* Instructions for the task
Filter this data down to the lines that hold "agent", and copy them.

Records from a data source:
==============================

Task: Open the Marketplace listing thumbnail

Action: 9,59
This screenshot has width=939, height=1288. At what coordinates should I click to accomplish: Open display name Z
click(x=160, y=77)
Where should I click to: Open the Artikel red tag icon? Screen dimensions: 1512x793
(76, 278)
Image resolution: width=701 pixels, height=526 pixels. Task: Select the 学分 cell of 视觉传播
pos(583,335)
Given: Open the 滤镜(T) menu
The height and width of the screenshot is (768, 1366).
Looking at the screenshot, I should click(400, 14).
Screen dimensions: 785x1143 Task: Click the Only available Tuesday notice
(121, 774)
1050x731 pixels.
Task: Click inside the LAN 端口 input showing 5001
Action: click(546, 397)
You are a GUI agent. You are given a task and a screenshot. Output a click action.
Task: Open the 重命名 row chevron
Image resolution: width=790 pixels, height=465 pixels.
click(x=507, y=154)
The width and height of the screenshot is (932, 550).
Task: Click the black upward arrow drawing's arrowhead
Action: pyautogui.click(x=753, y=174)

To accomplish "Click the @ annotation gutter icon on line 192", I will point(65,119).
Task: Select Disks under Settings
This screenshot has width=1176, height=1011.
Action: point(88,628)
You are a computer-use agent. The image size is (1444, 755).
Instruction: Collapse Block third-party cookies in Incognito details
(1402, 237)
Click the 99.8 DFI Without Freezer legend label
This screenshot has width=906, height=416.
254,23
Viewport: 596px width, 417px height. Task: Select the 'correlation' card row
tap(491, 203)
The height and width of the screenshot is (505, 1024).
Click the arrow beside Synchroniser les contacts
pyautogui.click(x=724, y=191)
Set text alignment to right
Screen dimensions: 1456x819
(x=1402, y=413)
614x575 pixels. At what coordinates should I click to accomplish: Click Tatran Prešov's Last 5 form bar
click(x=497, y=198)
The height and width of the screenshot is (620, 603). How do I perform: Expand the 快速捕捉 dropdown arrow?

==============================

* Response to the task
You are a GUI agent. You are given a task and a screenshot. Output a click action.
You are a computer-use agent. The image size is (1444, 755).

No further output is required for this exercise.